▸ **Source information**:
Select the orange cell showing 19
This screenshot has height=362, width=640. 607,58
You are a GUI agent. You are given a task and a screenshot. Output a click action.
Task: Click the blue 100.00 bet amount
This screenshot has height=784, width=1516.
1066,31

▸ **Exercise description**: Return exactly the lines from the line bearing "Task: Click the blue 100.00 bet amount" to the end of the records, inclusive of both; include no other lines.

▸ **Exercise output**:
Task: Click the blue 100.00 bet amount
This screenshot has height=784, width=1516.
1066,31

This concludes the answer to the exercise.